Background Left ventricular (LV) functional assessment is of imminent value after ST-elevation infarction (STEMI). LV longitudinal strain (LS) evaluates ventricular function on a myocardial level. Feature Tracking (FT) assesses strain from cine cardiac magnetic resonance (CMR) images. It is unknown how LV FT Regional LS (RLS) and Global LS (GLS) changes between the sub-acute and chronic phase after STEMI compared to controls and how GLS and RLS are related to culprit vessel (LAD, LCX or RCA) and infarction size (IS). Aims To assess 1) GLS with FT after 2–6 days (sub-acute) and 6 months (chronic phase) after STEMI compared with controls, 2) if GLS changes between sub-acute and chronic phase, and 3) the relationship between GLS and RLS to IS and infarct location. Methods and results Seventy-seven patients underwent CMR 2–6 days and 6 months after STEMI as well as 27 healthy controls. GLS was impaired at the sub-acute (−8.9±2.3%) and chronic phase (−14.3±2.9%) compared to controls (−18.4±2.4%; p<0.001 for both). GLS improved between the sub-acute and chronic phase (p<0.001). GLS correlated to IS (R=0.47 sub-acute; 0.49 chronic, p<0.001). LAD infarctions had lowest GLS and largest IS. RLS was more impaired in the culprit vessel territory compared to remote. RLS in the RCA region was lower for LAD than RCA infarctions. RLS was impaired in all 6 wall-regions in LAD infarctions, while LCX and RCA infarctions had preserved RLS in remote myocardium.

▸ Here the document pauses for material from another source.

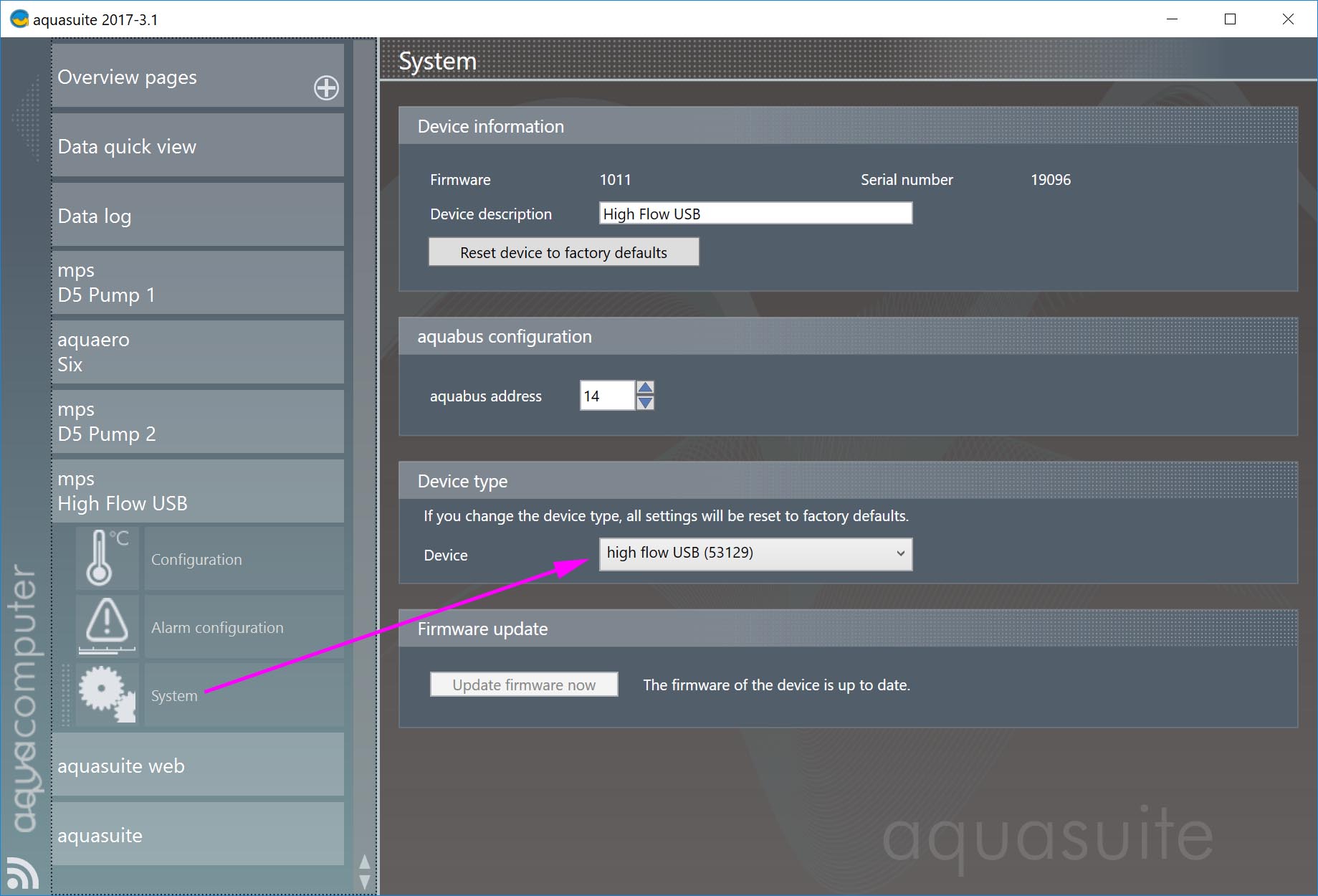1318x896 pixels.
Task: Decrease aquabus address with down arrow
Action: click(645, 404)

Global Longitudinal Strain (GLS) Conclusion GLS is impaired after STEMI and improves, but do not normalize, to the chronic phase. GLS is only moderately correlated to IS, indicating that other factors and co-morbidities are important to determine ventricular function. Even though RLS is most impaired in the affected region, remote regions can be substantially impaired in LAD-infarctions, why it would be difficult to pinpoint the culprit vessel based on RLS.